Manfaat pendidikan inklusif bagi peserta didik pada umumnya adalah mengetahui keterbatasan dan kelebihan spesifik temannya serta mengetahui keterbatasan, kelebihan, dan keunikannya. Peserta didik regular dapat berempati terhadap keterbatasan dan kelebihan peserta didik berkebutuhan khusus. Peserta didik reguler dapat mengembangkan keterampilan sosial, berempati terhadap permasalahan peserta didik berkebutuhan khusus, dan membantu teman-temannya yang merupakan peserta didik berkebutuhan khusus yang mengalami kesulitan. Manfaat pendidikan inklusif bagi masyarakat adalah memaksimalkan potensi masyarakat dalam menyelenggarakan pendidikan. Masyarakat akan semakin sadar bahwa seluruh peserta didik berkebutuhan khusus mempunyai hak yang sama dalam mendapatkan pendidikan seperti peserta didik lainnya. Masyarakat dapat menyumbangkan pikiran, gagasan, dan gagasannya untuk mengembangkan pendidikan yang lebih baik dengan lebih terbuka dan penuh kesadaran.

Pendidikan inklusif bertujuan untuk memastikan bahwa setiap anak, termasuk mereka dengan kebutuhan khusus, mendapatkan kesempatan belajar yang setara. Namun, dalam praktiknya, implementasi pendidikan inklusif di lapangan masih menghadapi berbagai hambatan. Menurut Wahid & Khoulita (2023) terdapat beberapa faktor yang menghambat implementasi pendidikan inklusif, diantaranya (1) kurangnya kesadaran dan pemahaman yang cukup mengenai Pendidikan inklusif, banyak masyarakat yang masih belum memahami sepenuhnya konsep dan manfaat pendidikan inklusif. Kurangnya kesadaran dapat menghambat penerapan pendekatan komprehensif dan menyebabkan resistensi terhadap perubahan dalam sistem pendidikan. (2) Keterbatasan sumber daya dan infrastruktur, tantangan kedua adalah terbatasnya sumber daya dan infrastruktur yang diperlukan untuk implementasi pendidikan inklusif yang efektif. Sumber daya fisik, seperti gedung sekolah, fasilitas bagi penyandang disabilitas, dan perlengkapan belajar yang memadai, seringkali tidak memadai. Selain itu, sumber daya manusia seperti guru dan staf kependidikan yang terlatih dalam pendekatan inklusif mungkin terbatas.

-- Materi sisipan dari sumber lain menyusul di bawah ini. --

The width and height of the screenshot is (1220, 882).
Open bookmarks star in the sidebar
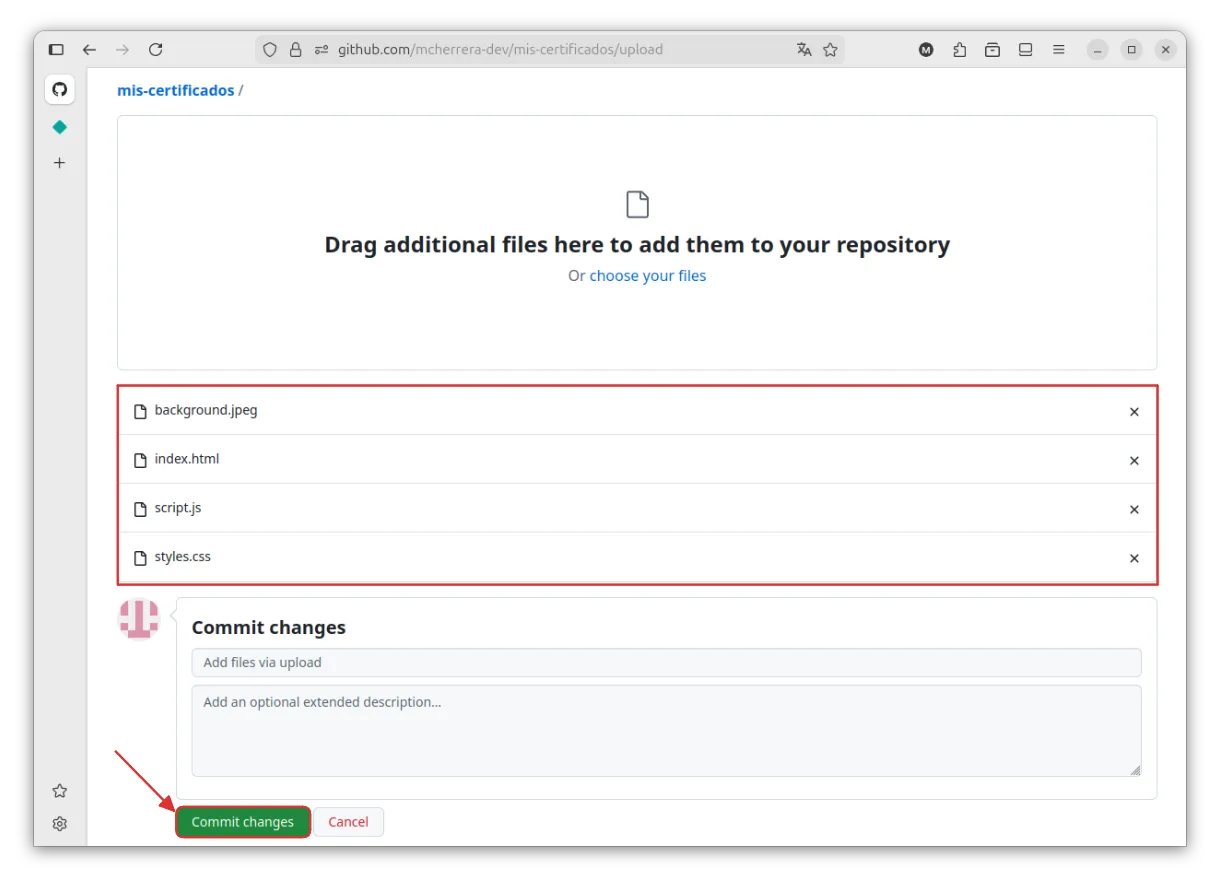coord(60,791)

(3) Kurangnya pelatihan bagi pendidik, salah satu elemen kunci dalam penerapan pendidikan inklusif adalah persiapan dan pelatihan guru. Namun, masih ada kesenjangan dalam menyediakan pelatihan yang memadai bagi para pendidik untuk mengembangkan keterampilan dan pengetahuan yang dibutuhkan untuk mengajar di lingkungan yang inklusif. Kurangnya pemahaman terhadap kebutuhan dan strategi pembelajaran yang efektif bagi penyandang disabilitas dapat menjadi hambatan dalam menyediakan dukungan yang tepat.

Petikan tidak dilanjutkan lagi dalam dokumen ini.